After seeing a massive fall in 2013-14, India’s iron ore imports are set to increase sharply in 2014-15.

The recent closure of mines in Odisha and continued problems in Goa and Karnataka had resulted in less production of iron ore. A sharp drop in spot prices abroad, coupled with a rising rupee and the increase in domestic ore prices, have prompted steel makers to actively pursue its import.

Tata Steel is said to have imported around 30,000 tonnes on a trial basis from Australia. JSW Steel is getting its first shipment by the end of this month.

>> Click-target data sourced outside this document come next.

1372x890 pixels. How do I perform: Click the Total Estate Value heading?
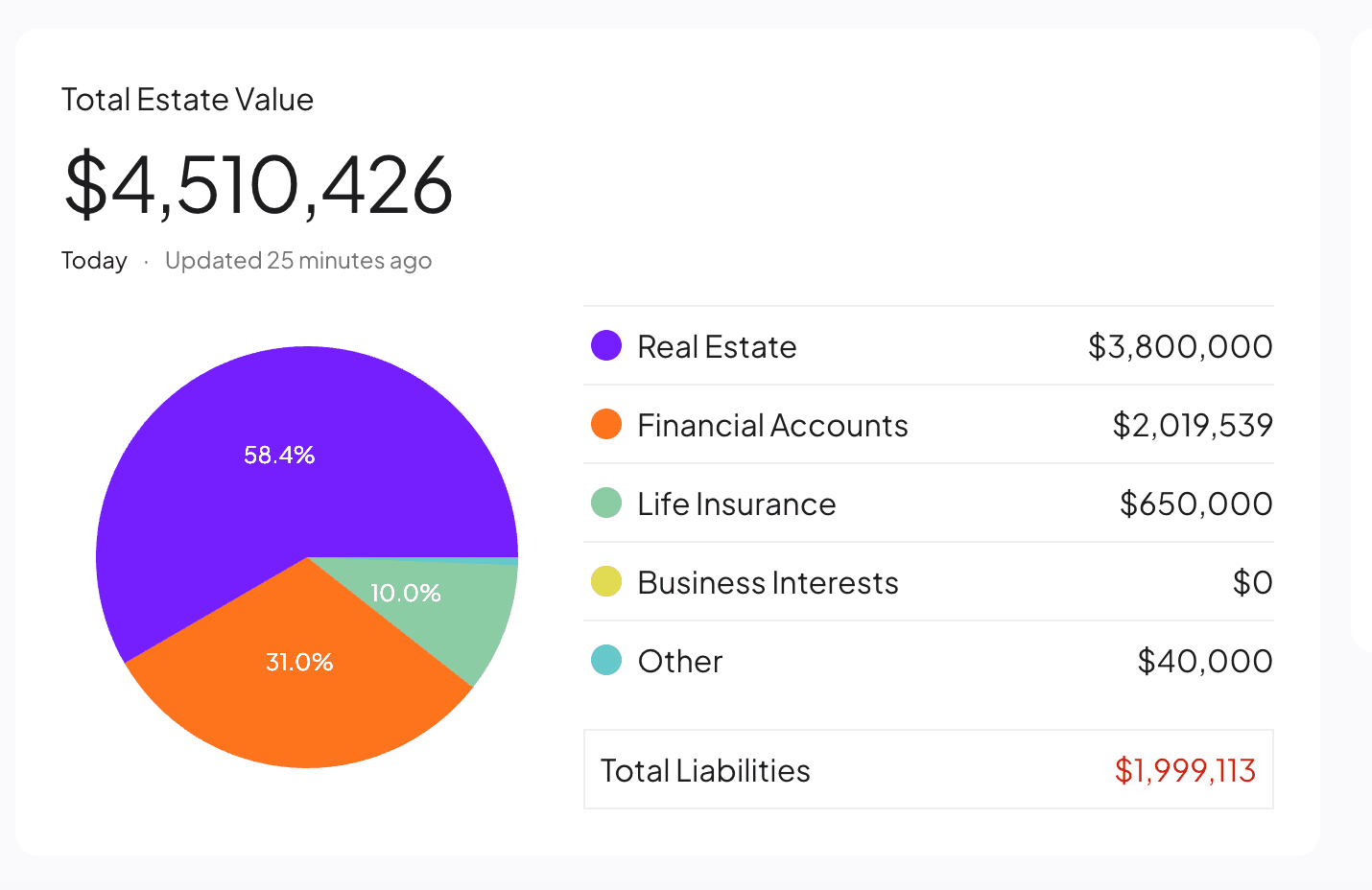click(x=187, y=100)
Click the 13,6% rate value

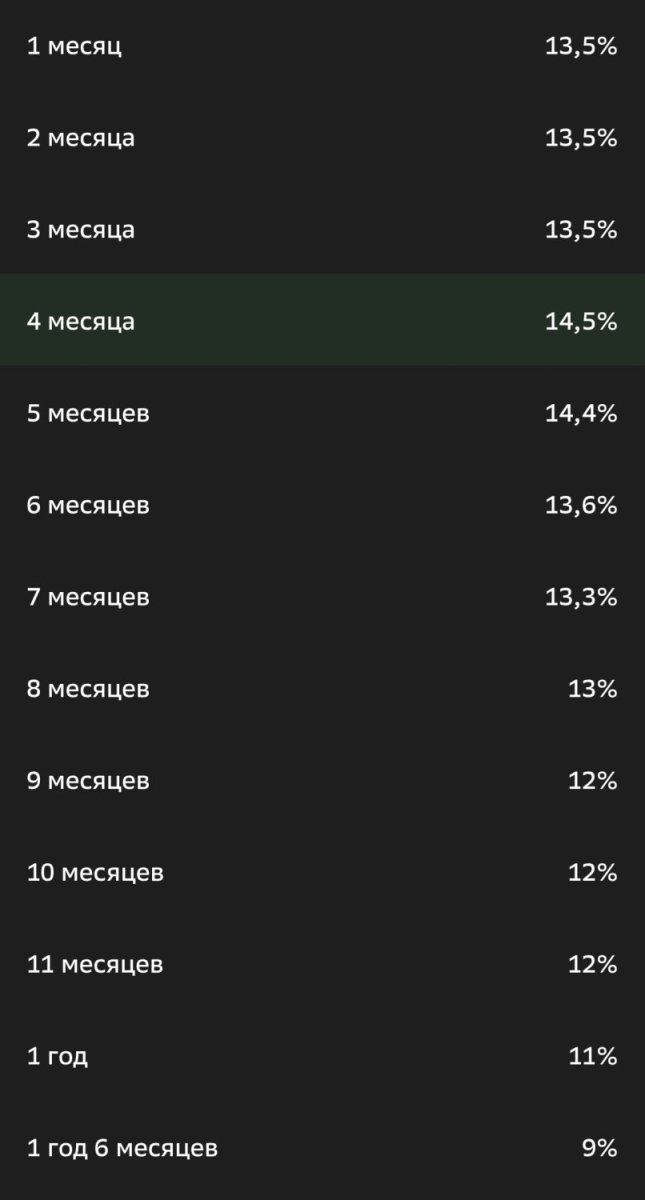[581, 505]
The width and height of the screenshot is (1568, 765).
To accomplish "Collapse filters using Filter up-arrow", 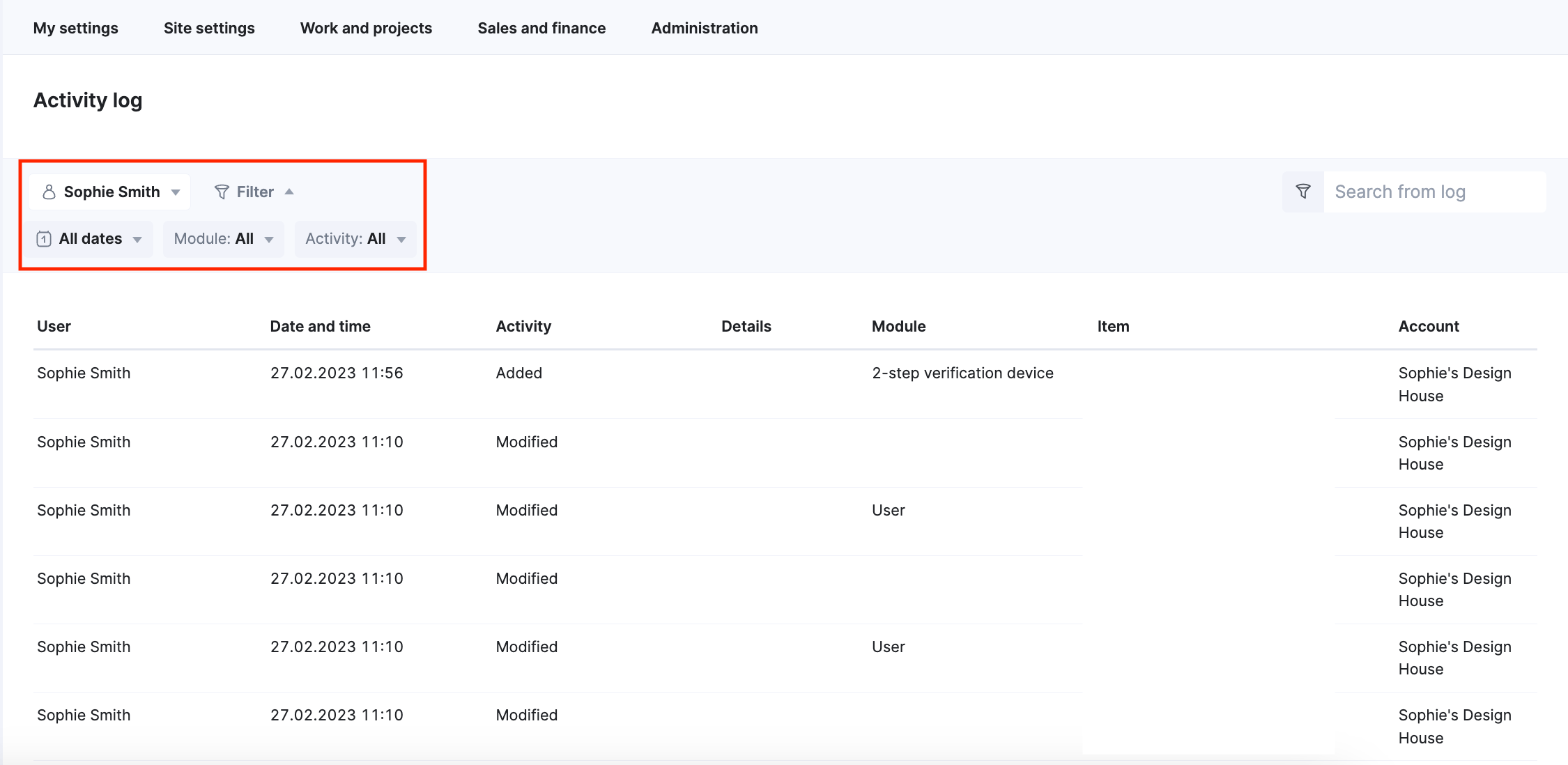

It plans to import 500,000 tonnes and increase this if spot prices decrease further this year.

“To start with, we are importing high quality ore, with 64 per cent and above iron content grades, to make up for the shortfall in domestic availability. We are looking at options to import from Australia, South Africa and Canada, as spot prices are $90-95 a tonne,” said Jayant Acharya, director, commercial & marketing, JSW Steel. “We are importing high-grade ore at almost the same price of lower grades in India and blending these. Using high grade ore, which contains lower alumina and silica, will provide higher yields in our furnaces and improves operational efficiencies.” JSW is currently operating at 85 per cent of its capacity at all its steel plants. With the imported ore, it aims to maintain the capacity and increase it further, he added.

For JSW, the landed cost of imported ore is around Rs 5,600 a tonne at its Dolvi plant (Maharashtra’s Raigad district), as against Rs 5,400 a tonne for ore sourced from Chhattisgarh or Odisha,  industry sources said.

Tata Steel did not confirm its import plans; an email sent to the company to elicit details was not answered. However, industry sources said after is trial import of 30,000 tonnes from Australia, it planned to import a higher quantity through its London office.

Though it is too early to estimate the total imports this year, analysts feel it could be higher than those in the past two years. “Between April and May, the shipments have been only on a trial basis, amounting to 35,000 tonnes. In June, it seems only one to three shipments might arrive, amounting to 250,000 tonnes (if they come in June). So, the total for the first quarter would be close to 300,000 tonnes only. From July onwards, the figures could sharply rise for next few months. As of now, for the whole year, we cannot post a figure as JSW is still in talks, while major and medium producers in eastern India are holding negotiations,” said Prakash Duvvuri at OreTeam Research, Delhi.

The spot prices of iron ore fines have been dropping in recent months, with current prices at $90-95 a tonne from about $120 in March. Iron ore lumps are priced $7-8 a tonne higher than the fines. “Prices internationally have remained range-bound at $100 and below. At this price, it works out cost-effective for us to import for our Dolvi and Vijayanagar (Bellary, Karnataka) plants,” Acharya added.